■ WHAT YOU SHOULD DO: Copy exactly the stretch of lines from the one holding "This screenshot has height=1191, width=1022." through the last line of the data below, inclusive. Leave out pictures.

■ DATA IN THIS EXERCISE:
--- START ---
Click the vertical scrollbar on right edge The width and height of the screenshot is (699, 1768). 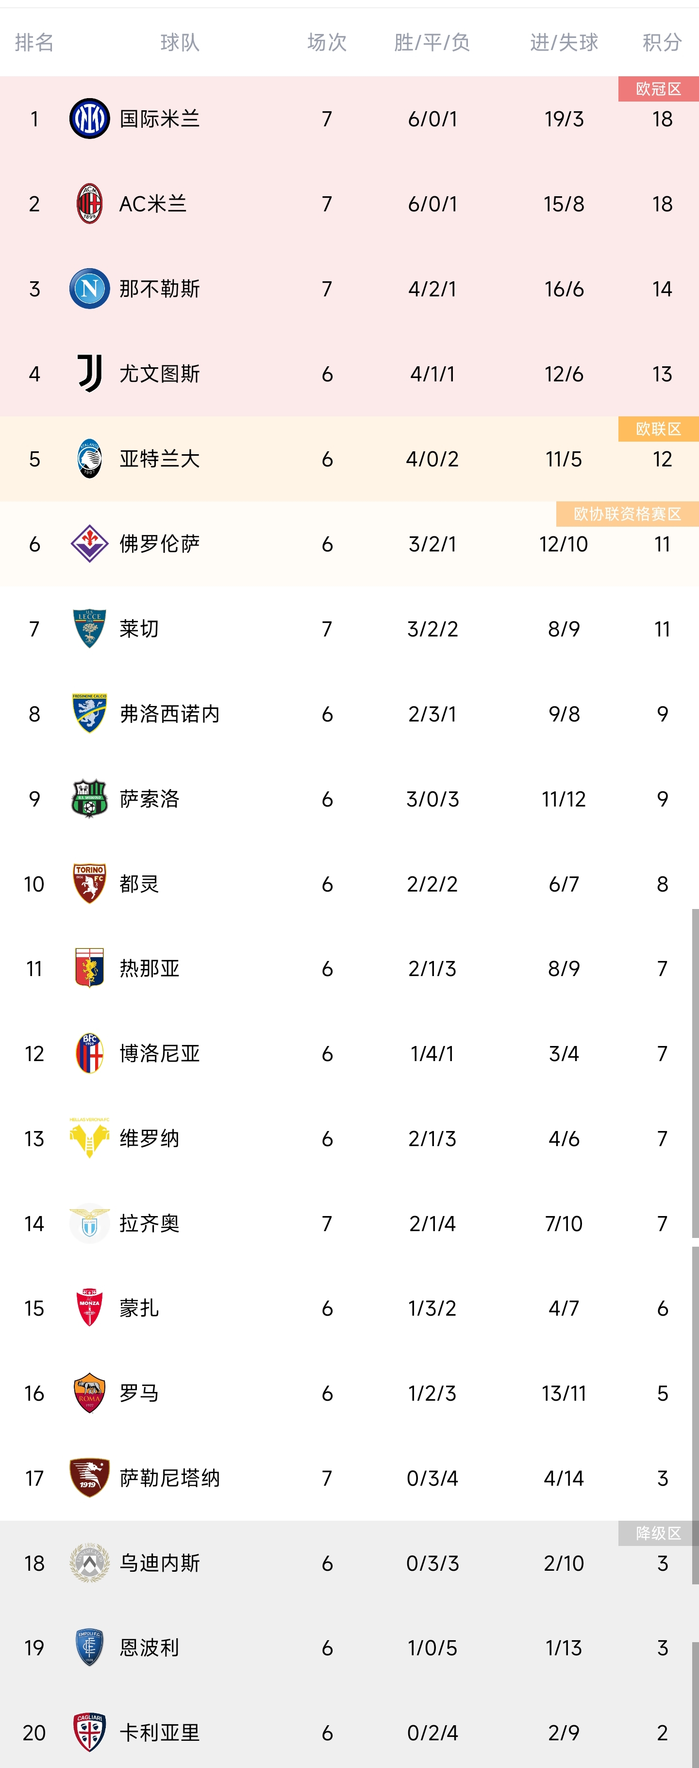tap(695, 1071)
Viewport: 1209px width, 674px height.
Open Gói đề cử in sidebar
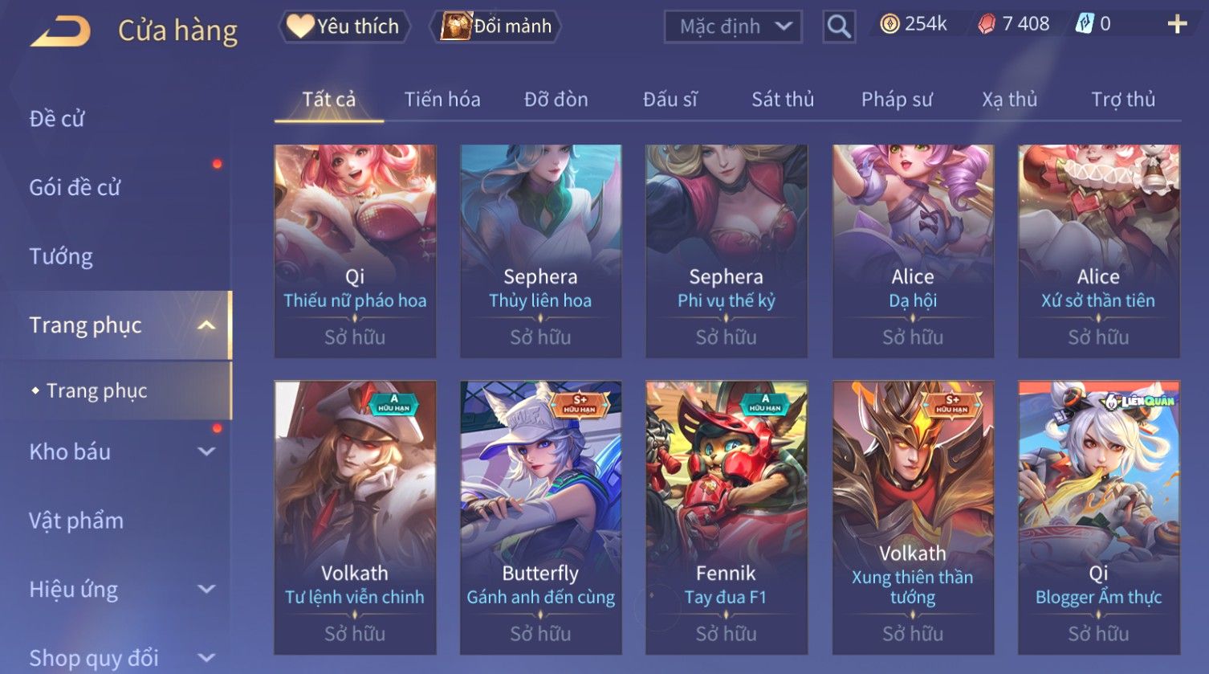coord(75,188)
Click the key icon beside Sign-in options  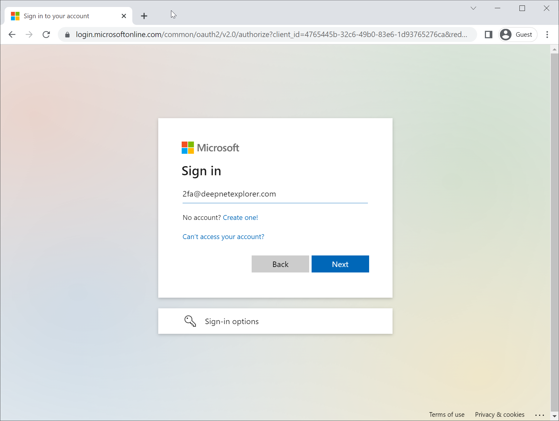click(190, 321)
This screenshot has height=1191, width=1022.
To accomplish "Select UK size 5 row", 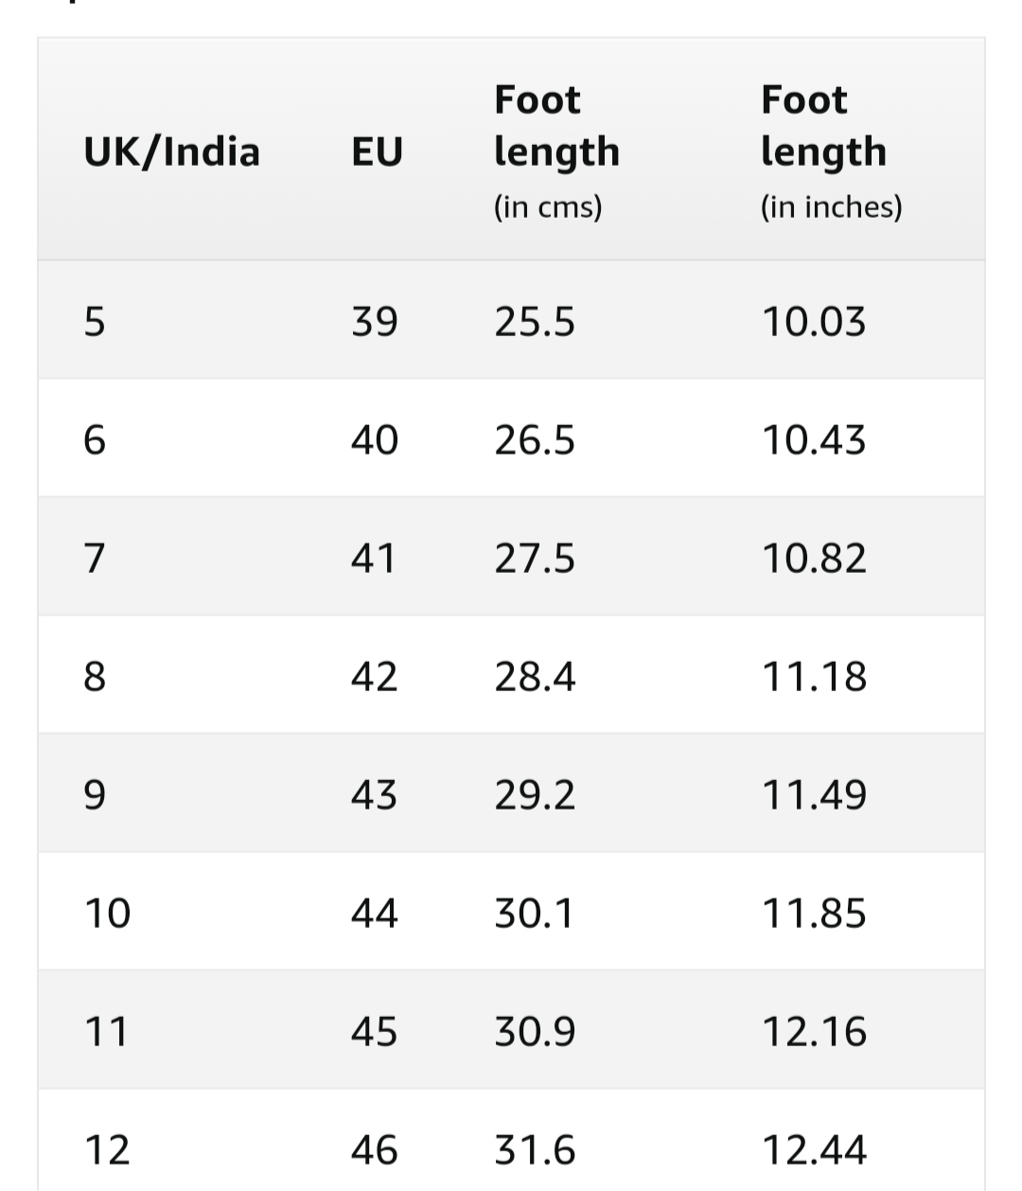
--- END ---
■ SOLUTION FOR THIS EXERCISE:
This screenshot has height=1191, width=1022.
To accomplish "Select UK size 5 row", 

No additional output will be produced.